3時間の眠りでも大丈夫という「濃縮睡眠」――質向上のための生活術
トランプ大統領、孫正義も短時間睡眠
実は、私も以前は睡眠時間が長いほうでしたが、姿勢矯正サロンを一人で運営していたころ、睡眠時間を削って仕事をしていたら体調を崩してしまいました。
そんなとき、知人が短時間の睡眠で問題なく仕事をこなしていると知り、私も睡眠を改善することにしたのです。ある程度の時間はちゃんと寝なければいけない、という固定観念を外していき、自分自身の体験も参考にしながら睡眠の研究を行いました。
その結果、2カ月ほどで、1日の睡眠時間が3、4時間で済むようになったのです。そのうえ体調もよくなって、日中に頭がボーッとすることもなくなりました。こうして、いまは以前と同じ時間を仕事に費やしながら、自由な時間を持てるようになっています。午前2時ごろ就寝し、4時半から5時半ごろに起床する毎日で、夜仕事が終わってから映画を1、2本観たり、朝に資料づくりや企画などの仕事もこなせるようになったので、日中は接客や施術に専念できています。
睡眠の質は寝ているときの脳波によって定義できます。人が起きているときはベータ波、リラックスしているときはアルファ波、うとうとした眠りにつくとシータ波、そして、さらに深い睡眠に入るとデルタ波が出ます。入眠後、30分ほどでデルタ波が出るレベルまで深く眠ることができれば、質が高い睡眠だといえます。私のサロンでは、睡眠アプリで毎日の睡眠を計測しています。ちなみに、私は入眠後、8分から10分ほどで深い睡眠に入ることができています。
睡眠の質が高い人は、起きたときにすっきりしていて、日中も眠くなりません。一方、深い睡眠になかなか入れず、浅い睡眠のまま長時間眠ってしまうと、朝になっても疲れがとれずに起きるのがつらかったり、日中もすっきりせず、眠気が出たりします。
しかし、「長く眠らないといけない」という固定観念に縛られている方が多いのが現実です。すると、睡眠時間が短いことに不安が残ってしまうので、意識改革が必要です。

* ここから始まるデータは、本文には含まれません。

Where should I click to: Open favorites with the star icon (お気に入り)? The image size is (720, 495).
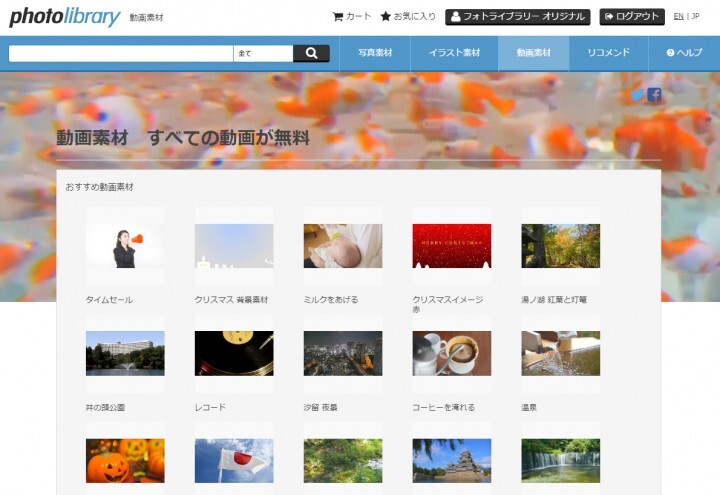[407, 17]

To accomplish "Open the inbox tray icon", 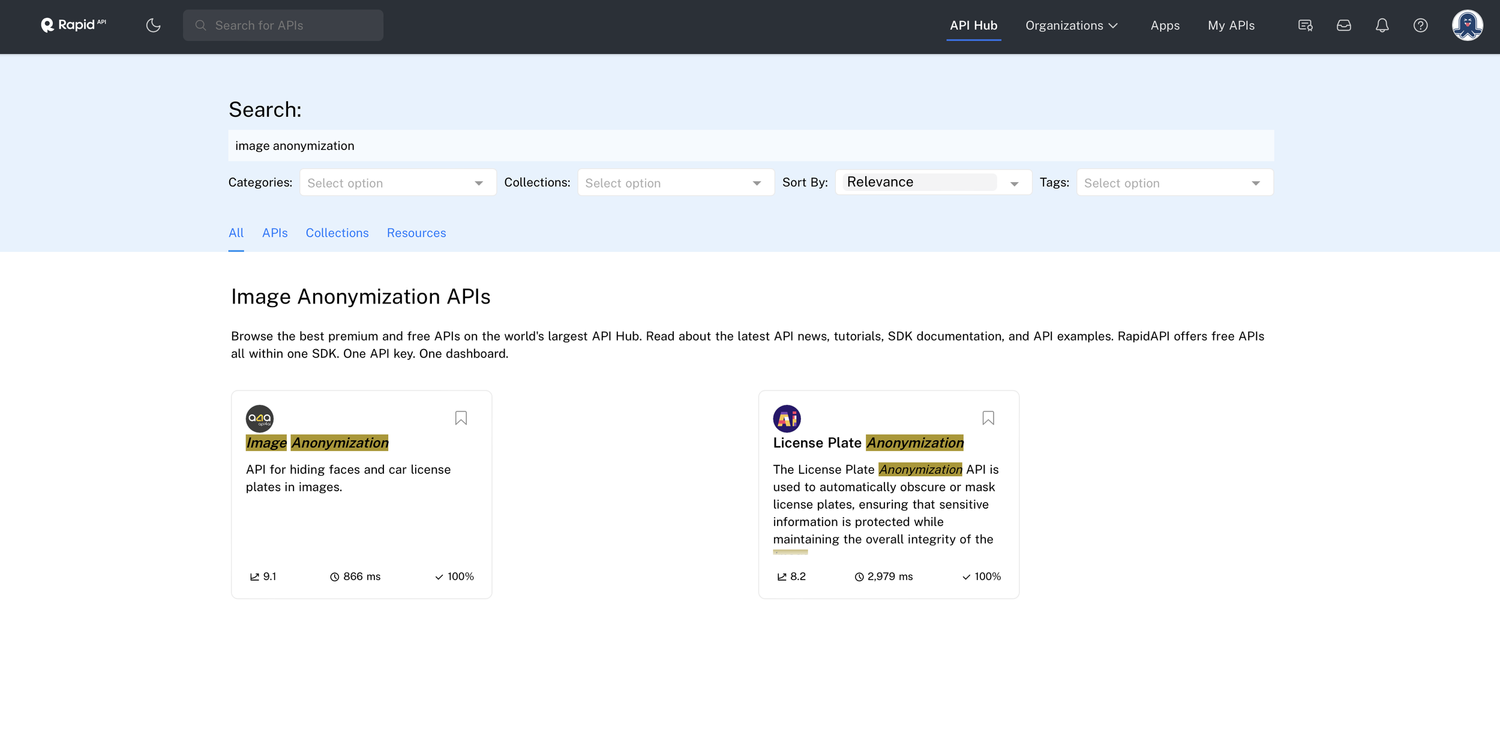I will (x=1344, y=25).
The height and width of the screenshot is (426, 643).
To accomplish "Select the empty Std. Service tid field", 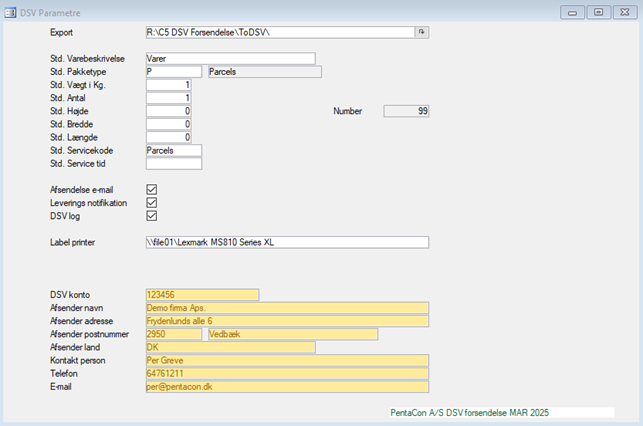I will pyautogui.click(x=173, y=163).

まず、世界の成功者の多くは、睡眠時間が短いということを知っておくといいでしょう。たとえば、アメリカのドナルド・トランプ大統領やソフトバンクグループ会長兼社長の孫正義氏、お笑い芸人の明石家さんまさんらの睡眠時間は3、4時間。それでパフォーマンスが下がることはないといわれています。
「質」向上のための生活術
睡眠の「質」を向上させるためにはどうすればよいのでしょうか。最初に、生活のリズムを整える必要があります。
人間は体内時計に沿って生活する生き物なので、起床時間や就寝時間がバラバラだと自律神経に乱れが生じ、日中のだるさや眠さにつながります。これは時差ボケが起きるのと同じメカニズムです。また、人間の体内時計は、朝日を浴びることで朝起きたことを認識し、その時間に合わせて眠くなる時間も決まります。ですから毎朝同じ時間に起床し、朝日をしっかりと浴びることが大切なのです。
また、ベッドを「寝るための場所」だと、からだに覚えさせることも大事です。ベッドを普段からソファ代わりにしていると、いざベッドに横になっても、からだが眠るという意識になりづらいのです。寝る前のルーティンを決めておくことも有効で、パジャマを着て、水を飲んで、ストレッチをしてから眠る、と決めて毎日実行すると、反射的に眠くなるようになります。
同様に起床時のルーティンを決めておくのも効果的で、起きたら歯を磨き、水を飲み、カーテンを開けて日光を入れると決めて習慣化すれば、脳をすぐに覚醒できるようになります。早起きするためには、事前に朝の予定を入れてしまうのもいいでしょう。朝、楽しいことをするとセロトニンが分泌され、覚醒状態になることがわかっています。
日中に眠くならない方法のひとつとして、積極的に仮眠をとるのも効果的です。ただし、眠くなってから仮眠をとると寝すぎてしまうので、眠くなる前に15分から20分程度の「パワーナップ」と呼ばれる短い仮眠を、積極的にとるようにするといいでしょう。
私のお勧めは「コーヒー仮眠」。コーヒーを飲んだらすぐに寝て、カフェインが効きだす20~30分後に起きるのです。